It is not just the biography of a European doctor in the Hijaz, but rather the story of the transformation of the identity of a man who lived between two worlds: Europe, and Mecca as a global spiritual center in which the Islamic religious experience is intensified.

Van der Hoog falls within a limited wave of Europeans who converted to Islam in the period between the two world wars, a wave that was not widespread in the Netherlands compared to other European countries such as Britain, France, or Germany. This phenomenon was linked to intellectual and spiritual contexts among some European elites who were searching for religious and moral alternatives outside the traditional Christian framework, and at the same time they were interacting with the Islamic world as an intertwined cognitive, colonial, and cultural field.

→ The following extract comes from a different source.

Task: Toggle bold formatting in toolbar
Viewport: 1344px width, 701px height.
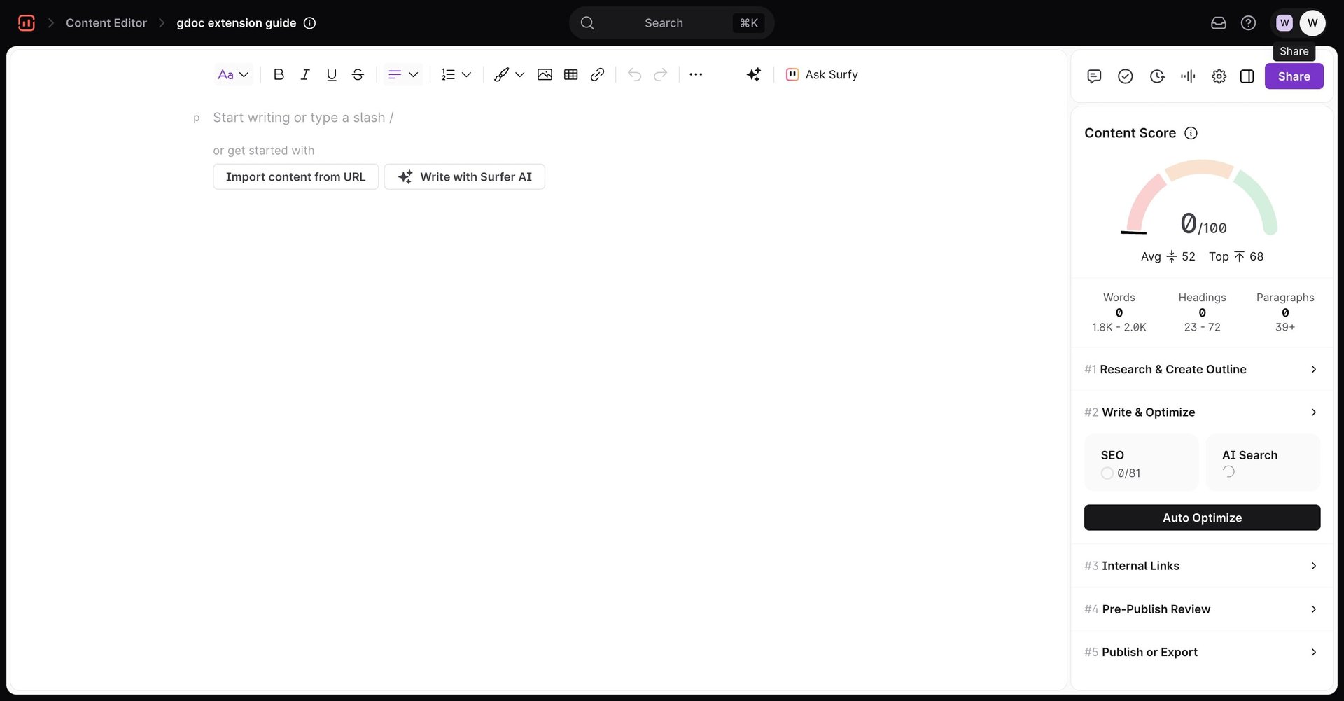Action: (x=279, y=75)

From Leiden to the colonies… forming a doctor outside the traditional path

Van der Hoog was born in 1888 into a Dutch military family, and his father was an army general. He received his education at the famous Leiden University, where he studied medical sciences at its ancient university, which had formed an important center for Orientalism and Islamic studies in the Netherlands since its inception at the end of the sixteenth century. Despite his early scientific interests, his father pushed him towards a strict path that combined medicine and military service, so he chose to engage in colonial medicine instead of a purely military life, following in his father’s footsteps.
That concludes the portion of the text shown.